Put N*P particles at random positions;
REPEAT
    for i=1 to P DO
        select random P;
        select one of the N particles at P at random;
        generate random displacement of that particle;
        compute r = exp(-delta_tau*(H_new - H_old));
        accept/reject the displacement with normal Metropolis check;
    end for;
UNTIL FINISHED

到目前为止我写的代码只生成稀疏点,它似乎没有正确模拟位置。
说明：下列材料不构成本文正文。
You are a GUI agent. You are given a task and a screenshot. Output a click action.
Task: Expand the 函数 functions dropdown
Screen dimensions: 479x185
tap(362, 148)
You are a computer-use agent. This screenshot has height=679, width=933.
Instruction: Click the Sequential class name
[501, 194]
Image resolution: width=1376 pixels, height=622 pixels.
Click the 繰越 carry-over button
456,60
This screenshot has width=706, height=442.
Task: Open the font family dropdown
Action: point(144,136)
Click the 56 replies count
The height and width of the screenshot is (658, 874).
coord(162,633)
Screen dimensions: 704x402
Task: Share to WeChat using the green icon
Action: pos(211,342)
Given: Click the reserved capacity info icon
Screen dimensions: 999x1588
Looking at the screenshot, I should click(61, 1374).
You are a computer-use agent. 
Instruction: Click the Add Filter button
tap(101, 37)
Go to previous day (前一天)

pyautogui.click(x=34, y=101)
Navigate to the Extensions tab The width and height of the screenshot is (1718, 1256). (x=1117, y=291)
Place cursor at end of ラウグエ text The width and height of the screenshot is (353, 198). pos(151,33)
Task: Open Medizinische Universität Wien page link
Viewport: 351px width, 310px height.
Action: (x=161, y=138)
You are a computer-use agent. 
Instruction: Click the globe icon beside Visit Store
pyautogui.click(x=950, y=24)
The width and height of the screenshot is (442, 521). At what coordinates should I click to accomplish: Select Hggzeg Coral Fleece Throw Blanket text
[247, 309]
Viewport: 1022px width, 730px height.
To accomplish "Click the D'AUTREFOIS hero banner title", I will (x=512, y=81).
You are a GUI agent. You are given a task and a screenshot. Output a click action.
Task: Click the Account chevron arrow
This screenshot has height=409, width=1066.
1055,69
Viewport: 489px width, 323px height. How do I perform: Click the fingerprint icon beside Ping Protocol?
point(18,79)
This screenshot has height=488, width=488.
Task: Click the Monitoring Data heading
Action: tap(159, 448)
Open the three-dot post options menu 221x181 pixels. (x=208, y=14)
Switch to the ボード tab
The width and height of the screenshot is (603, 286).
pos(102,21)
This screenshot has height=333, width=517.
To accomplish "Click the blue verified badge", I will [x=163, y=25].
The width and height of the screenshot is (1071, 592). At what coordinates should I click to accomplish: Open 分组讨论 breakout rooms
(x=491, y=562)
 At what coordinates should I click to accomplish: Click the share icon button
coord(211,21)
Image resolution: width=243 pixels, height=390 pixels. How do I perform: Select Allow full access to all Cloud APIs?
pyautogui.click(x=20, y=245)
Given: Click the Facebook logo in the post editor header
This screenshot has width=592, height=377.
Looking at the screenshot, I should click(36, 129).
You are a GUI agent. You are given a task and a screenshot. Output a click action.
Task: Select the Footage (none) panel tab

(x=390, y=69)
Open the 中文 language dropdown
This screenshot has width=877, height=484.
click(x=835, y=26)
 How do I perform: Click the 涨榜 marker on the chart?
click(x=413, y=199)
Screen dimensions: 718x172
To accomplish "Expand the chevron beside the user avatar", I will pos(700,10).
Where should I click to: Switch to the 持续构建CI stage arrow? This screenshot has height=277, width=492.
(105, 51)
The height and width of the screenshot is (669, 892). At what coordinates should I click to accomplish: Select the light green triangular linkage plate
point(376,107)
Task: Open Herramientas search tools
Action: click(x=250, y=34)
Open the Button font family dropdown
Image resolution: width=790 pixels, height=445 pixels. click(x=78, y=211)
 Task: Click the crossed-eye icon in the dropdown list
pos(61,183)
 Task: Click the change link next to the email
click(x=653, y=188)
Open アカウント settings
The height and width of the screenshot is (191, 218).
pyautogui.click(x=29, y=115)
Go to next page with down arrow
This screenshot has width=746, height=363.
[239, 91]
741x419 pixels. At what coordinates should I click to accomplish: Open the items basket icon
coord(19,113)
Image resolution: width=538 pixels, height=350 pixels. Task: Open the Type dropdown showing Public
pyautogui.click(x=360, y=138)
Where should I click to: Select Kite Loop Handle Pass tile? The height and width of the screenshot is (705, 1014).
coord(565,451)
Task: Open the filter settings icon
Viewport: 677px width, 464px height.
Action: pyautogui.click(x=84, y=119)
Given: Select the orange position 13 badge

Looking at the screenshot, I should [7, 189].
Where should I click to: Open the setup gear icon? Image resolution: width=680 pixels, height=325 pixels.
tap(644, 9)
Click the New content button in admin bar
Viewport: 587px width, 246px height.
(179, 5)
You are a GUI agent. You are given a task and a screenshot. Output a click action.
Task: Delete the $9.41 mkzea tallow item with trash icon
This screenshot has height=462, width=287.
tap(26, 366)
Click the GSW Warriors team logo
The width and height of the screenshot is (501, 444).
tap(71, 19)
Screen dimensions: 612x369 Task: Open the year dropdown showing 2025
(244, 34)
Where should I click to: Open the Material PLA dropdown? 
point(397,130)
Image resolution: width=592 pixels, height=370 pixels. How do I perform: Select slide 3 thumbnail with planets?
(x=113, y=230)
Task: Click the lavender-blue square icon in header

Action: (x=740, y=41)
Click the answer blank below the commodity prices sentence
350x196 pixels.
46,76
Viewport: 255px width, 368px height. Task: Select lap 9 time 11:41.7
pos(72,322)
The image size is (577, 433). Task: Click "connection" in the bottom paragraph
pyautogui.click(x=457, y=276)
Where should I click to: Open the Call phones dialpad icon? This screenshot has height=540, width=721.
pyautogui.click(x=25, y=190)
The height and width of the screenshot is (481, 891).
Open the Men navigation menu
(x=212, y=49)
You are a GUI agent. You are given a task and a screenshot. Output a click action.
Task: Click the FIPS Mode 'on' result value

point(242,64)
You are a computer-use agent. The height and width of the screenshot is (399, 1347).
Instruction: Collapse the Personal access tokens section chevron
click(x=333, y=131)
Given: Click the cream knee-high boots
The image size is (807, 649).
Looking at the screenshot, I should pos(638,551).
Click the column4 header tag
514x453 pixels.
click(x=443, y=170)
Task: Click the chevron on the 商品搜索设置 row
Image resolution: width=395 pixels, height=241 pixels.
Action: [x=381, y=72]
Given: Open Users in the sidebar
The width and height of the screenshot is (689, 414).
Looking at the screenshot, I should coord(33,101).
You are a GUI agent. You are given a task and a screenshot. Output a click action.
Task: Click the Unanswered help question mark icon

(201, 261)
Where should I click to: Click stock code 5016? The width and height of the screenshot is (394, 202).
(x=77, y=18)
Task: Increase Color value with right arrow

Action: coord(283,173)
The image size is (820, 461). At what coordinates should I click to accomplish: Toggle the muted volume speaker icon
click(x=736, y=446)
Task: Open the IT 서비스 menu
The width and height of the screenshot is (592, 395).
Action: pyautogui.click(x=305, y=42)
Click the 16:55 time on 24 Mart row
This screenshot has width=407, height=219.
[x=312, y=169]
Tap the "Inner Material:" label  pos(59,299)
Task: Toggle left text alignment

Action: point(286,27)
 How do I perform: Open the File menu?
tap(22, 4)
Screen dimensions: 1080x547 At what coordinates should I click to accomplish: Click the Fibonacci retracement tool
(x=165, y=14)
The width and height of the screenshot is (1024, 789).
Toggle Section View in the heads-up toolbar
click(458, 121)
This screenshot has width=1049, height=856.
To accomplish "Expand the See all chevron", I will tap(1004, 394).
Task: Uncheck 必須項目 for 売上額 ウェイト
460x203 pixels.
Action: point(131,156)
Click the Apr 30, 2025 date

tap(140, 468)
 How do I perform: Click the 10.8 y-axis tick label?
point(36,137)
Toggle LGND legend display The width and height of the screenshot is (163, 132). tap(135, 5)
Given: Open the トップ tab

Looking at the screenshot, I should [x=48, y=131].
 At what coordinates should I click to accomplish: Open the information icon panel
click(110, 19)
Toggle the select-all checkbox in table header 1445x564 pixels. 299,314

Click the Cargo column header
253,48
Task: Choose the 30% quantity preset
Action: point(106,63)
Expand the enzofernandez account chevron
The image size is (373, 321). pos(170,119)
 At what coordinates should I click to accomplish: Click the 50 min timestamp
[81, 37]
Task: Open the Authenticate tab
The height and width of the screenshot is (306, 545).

如果有人知道物理/PIMC 方法,你能帮我修复这段代码吗?我想它应该找到某种平衡点,但情节只显示了几个单独的点。

import math
import numpy as np
import random
import matplotlib.pyplot as plt
%matplotlib inline

def V(x, k=54.869):
    """
    1D potential for quantum harmonic oscillator.
    k = harmonic force constant
    x = position
    """
    return 1/2*k*x**2

def move(x, drmax):
    """
    Simple MC move.
    x = position (1D)
    drmax = maximum displacement parameter
    """
    ran = random.uniform(0, 1)
    pos = x + (ran - 0.5)*drmax
    return pos
    
def metropolis_check(r_old, r_new, k, kB, T):
    """
    Check wheter to accept or reject trial move.
    T = temperature
    kB = Boltzmann constant
    """
    r = math.nan
    if V(k, r_new) < V(k, r_old):
        r = r_new
    else:
        deltaV = V(k, r_new) - V(k, r_old)
        boltzmann = np.exp(-deltaV/(kB*T))
        ran = random.uniform(0, 1)
        if boltzmann > ran:
            r = r_new
        else:
            r = r_old
    return r
    
def PIMC(N, P, T):    
    """
    Metropolis Monte Carlo algorithm.
    N = number of particles
    P = number of beads per particle
    T = temperature
    """
    drmax = 1
    delta_time_slice = 10**(-6)
    k = 54.869 # harmonic force constant
    kB = 1.380649*10**(-23) #Boltzmann constant
    
    #put the NP particles at random positions
    positions = random.sample(range(-N*P, N*P), N*P)
    times = list(np.zeros(len(positions)))
    H = list(map(V, positions))
    
    for j in range(10): # loop so many times that position converges (?)
        for i in range(P):
            # first select time slice P at random
            # then select one of the N particles at time slice P at random
            time_slice = random.choice(range(P))
            times.append(time_slice)
            part = random.choice(range(N))
            bead = positions[time_slice]

            # generate random displacement of that bead (simple MC move)
            x = move(bead, drmax)
            H_old = H[i]
            H_new = V(k, x)
            H[i] = H_new
            r_old = positions[i - 1]
            r_new = np.exp(-delta_time_slice*(H_old - H_new))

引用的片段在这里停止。